HOME > 研究者 > 仁科博史先生 > 異常細胞排除機構を利用した先制医療法の開発(第2回)
異常細胞排除機構を利用した先制医療法の開発
(第2回)

東京科学大学

Hiroshi Nishina

先生は、どのような経緯で一般研究助成に応募されたのでしょうか。

本学には、平成24年度に一般研究助成に採択された清水重臣先生がいらっしゃいます。そのため、一般研究助成のことは以前から知っていました。清水先生からは「配慮のある、使いやすい研究助成である」と好意的な感想を聞いていました。セコムといえばセキュリティのイメージが強いにもかかわらず、審査員に生命科学や医学系の高名な先生方のお名前が並んでいることに驚きました。

しかし、先ほど述べたように、異常細胞排除の研究は始まったばかりです。実績が少ない領域を深掘りしていくことに対して、最初は「この研究を進めることに意味はあるのか?」という不安がありました。実際、さまざまな研究助成に応募する際に、研究の必要性を上手く明文化することができず、苦労しました。
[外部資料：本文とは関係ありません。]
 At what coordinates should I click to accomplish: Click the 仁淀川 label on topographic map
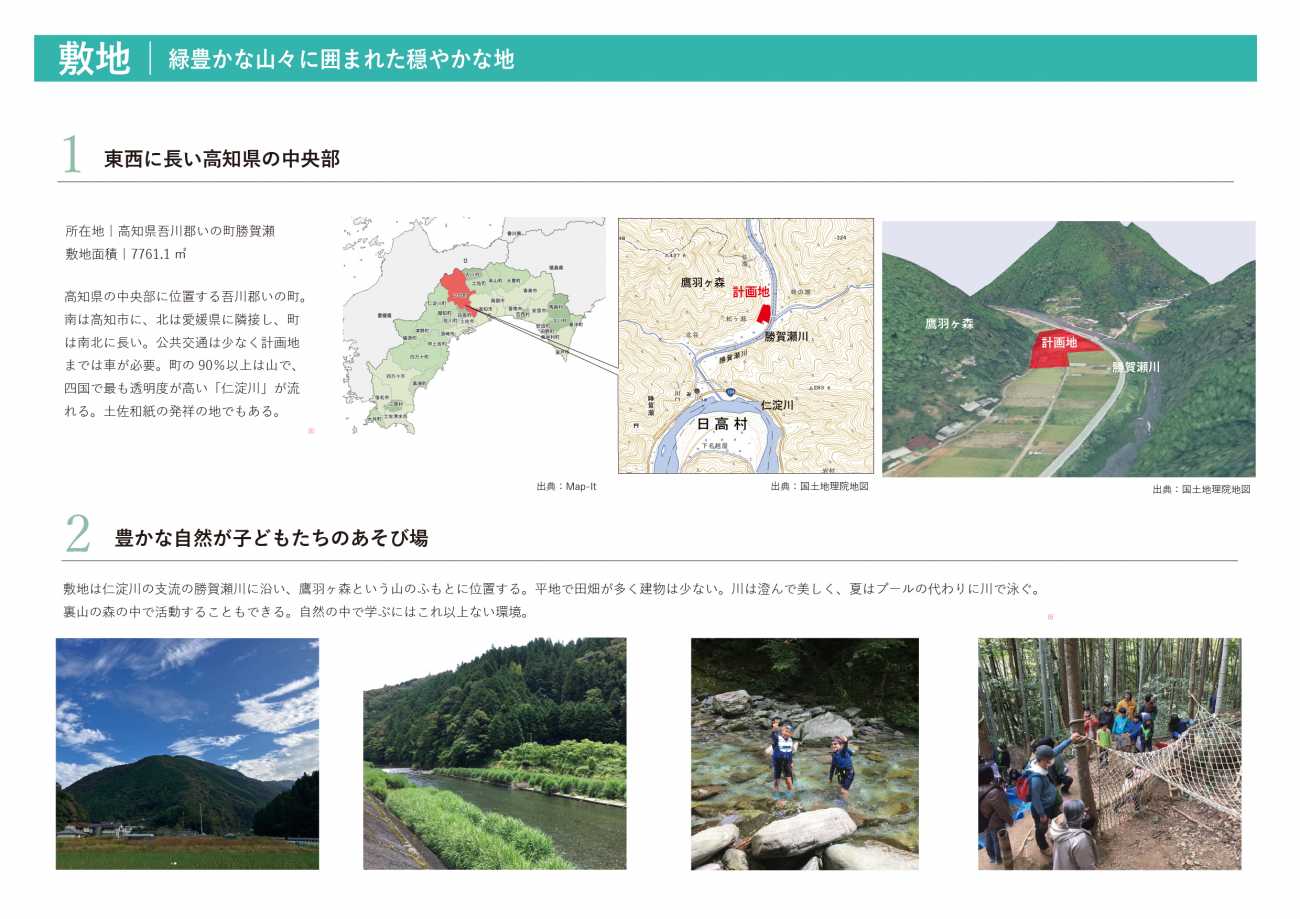point(776,405)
だからこそ、一般研究助成に採択されたときは、このまま研究を続けて良い、続けるべきだと、強く背を押された気がして、とても嬉しかったです。

セコムと生命科学・医学の研究は、イメージが合致しない。そのため、若手研究者にも積極的に伝え、勧めている

採択されてから、研究の進め方や環境などに変化はありましたか。

分子機構を解明する手法は複数あり、人手やお金がかかります。助成金のおかげで、上記課題を解決することができました。専門業者に解析を依頼し、必要なデータ集めることができ、研究のスピードが上がりました。

また、当初計画と異なる場合、例えば「実験Aの結果を確認してから実験Bに取り組みたい」と相談させて頂いたときは、年度を跨いだ助成金の運用をご快諾くださいました。実験科学は結果に依存するので、柔軟な対応をして頂き、非常にありがたかったです。
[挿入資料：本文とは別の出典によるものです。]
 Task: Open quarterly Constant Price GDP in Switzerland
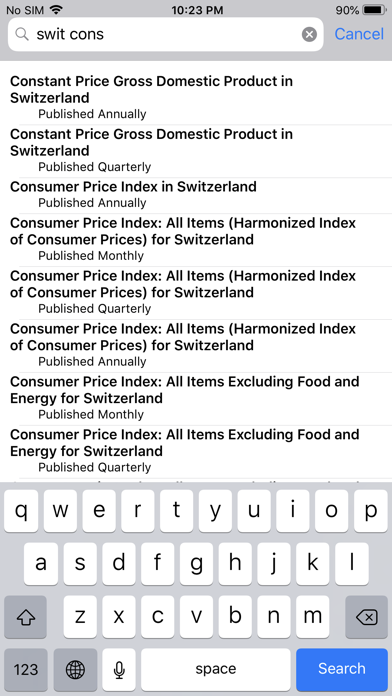click(196, 150)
他にも、実験動物の維持に必要な技術補佐員の雇用や、三児の母である助教を助ける技術補佐員の雇用、学生が計画以外の実験をするための試薬の購入など、人材育成に必要な環境を整えることができました。とても感謝しています。

異常細胞排除機構の研究は、今後どのように進んでいくのでしょうか。

私たちは肝臓に絞って研究していますが、皮膚にも、極性が崩れた細胞や老化した細胞を排除する機構があることが示唆されています。すなわち、多くの組織や臓器で異常細胞排除機構が存在していると予想しています。

我々の研究「肝臓の異常細胞排除機構を解明し、制御方法を開発する」が発展すれば、他の臓器への応用が検討され、異常細胞排除機構の研究が広がっていくと期待しています。
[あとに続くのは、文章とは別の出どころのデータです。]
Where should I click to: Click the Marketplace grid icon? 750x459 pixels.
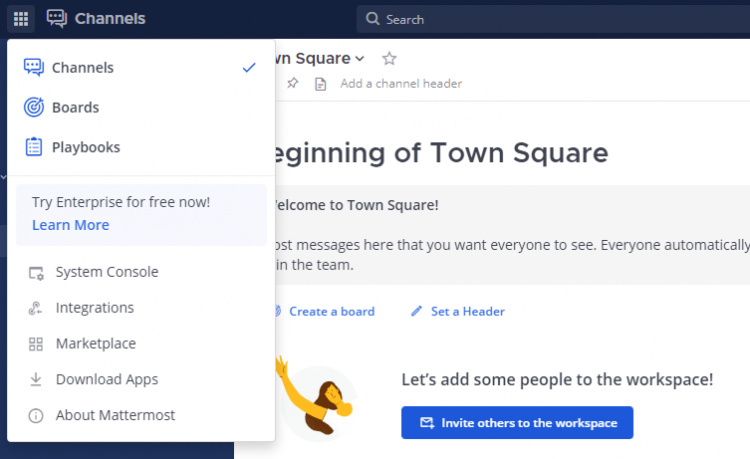(x=36, y=344)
一般研究助成のおかげで肝臓の恒常性の研究が進展・発展した。新たに発見した「神経による肝臓の恒常性維持」現象についても研究を深めていきたい

肝臓の再生能力、異常細胞排除機構、そして老化の影響など、多様な側面から多くの発見がありました。異常細胞のみを排除する新たな治療法の誕生。その日を心待ちにしております。お忙しいなか長時間のインタビューにお付き合いいただき、誠にありがとうございました。

先生の所属や肩書きは2024年10月1日当時のものです。